**TASK TO CARRY OUT**
What lines in the following entries hold the word "computer"? Copy each one.

**PROVIDED ENTRIES**
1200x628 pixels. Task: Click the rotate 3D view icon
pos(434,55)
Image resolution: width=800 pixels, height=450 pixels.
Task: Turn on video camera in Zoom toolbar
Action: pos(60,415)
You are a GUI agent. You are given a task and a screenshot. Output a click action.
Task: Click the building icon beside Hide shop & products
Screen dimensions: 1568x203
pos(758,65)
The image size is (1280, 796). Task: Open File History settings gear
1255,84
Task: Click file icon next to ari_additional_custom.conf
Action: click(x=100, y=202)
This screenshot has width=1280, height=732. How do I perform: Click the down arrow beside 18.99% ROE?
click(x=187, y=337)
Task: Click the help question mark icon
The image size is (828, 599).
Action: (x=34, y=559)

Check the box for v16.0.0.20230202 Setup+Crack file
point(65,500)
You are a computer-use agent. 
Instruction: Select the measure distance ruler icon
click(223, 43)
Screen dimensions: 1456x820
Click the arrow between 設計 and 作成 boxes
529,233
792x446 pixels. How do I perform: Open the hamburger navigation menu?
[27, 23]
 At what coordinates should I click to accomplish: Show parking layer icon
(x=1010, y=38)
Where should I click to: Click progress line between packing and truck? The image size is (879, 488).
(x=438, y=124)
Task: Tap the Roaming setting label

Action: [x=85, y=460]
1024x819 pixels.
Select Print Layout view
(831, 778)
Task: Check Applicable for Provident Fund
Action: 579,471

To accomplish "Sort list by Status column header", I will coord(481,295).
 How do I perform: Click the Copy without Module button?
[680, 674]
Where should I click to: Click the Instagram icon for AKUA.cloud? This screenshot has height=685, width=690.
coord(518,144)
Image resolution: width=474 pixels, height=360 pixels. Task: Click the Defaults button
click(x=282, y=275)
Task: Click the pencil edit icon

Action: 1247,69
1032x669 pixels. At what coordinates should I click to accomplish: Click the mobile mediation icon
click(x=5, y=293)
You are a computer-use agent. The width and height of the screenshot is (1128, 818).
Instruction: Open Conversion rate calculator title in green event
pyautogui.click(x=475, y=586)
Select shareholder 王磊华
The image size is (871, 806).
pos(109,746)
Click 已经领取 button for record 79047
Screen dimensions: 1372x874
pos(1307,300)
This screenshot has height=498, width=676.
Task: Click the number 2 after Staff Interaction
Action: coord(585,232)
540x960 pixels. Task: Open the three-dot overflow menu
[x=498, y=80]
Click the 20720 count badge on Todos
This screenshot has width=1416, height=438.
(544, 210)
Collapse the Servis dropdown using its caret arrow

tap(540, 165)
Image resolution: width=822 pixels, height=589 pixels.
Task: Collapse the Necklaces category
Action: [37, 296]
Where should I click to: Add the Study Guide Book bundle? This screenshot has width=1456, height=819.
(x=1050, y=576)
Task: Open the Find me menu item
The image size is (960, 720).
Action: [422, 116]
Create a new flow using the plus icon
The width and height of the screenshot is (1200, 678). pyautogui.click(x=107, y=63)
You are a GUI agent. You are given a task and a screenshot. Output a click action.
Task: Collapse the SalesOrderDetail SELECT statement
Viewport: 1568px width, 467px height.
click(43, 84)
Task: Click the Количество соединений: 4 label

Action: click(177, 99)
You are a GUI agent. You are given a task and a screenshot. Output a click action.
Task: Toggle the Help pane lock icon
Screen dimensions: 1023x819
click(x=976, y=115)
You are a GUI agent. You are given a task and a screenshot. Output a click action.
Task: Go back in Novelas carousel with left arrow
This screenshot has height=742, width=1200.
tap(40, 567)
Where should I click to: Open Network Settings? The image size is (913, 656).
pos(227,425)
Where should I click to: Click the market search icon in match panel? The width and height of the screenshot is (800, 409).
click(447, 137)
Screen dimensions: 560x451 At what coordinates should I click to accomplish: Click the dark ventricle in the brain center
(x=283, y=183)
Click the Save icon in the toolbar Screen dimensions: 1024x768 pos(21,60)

**OUTPUT OF THE TASK**
You are a computer-use agent. 
You are a computer-use agent. The width and height of the screenshot is (1128, 818).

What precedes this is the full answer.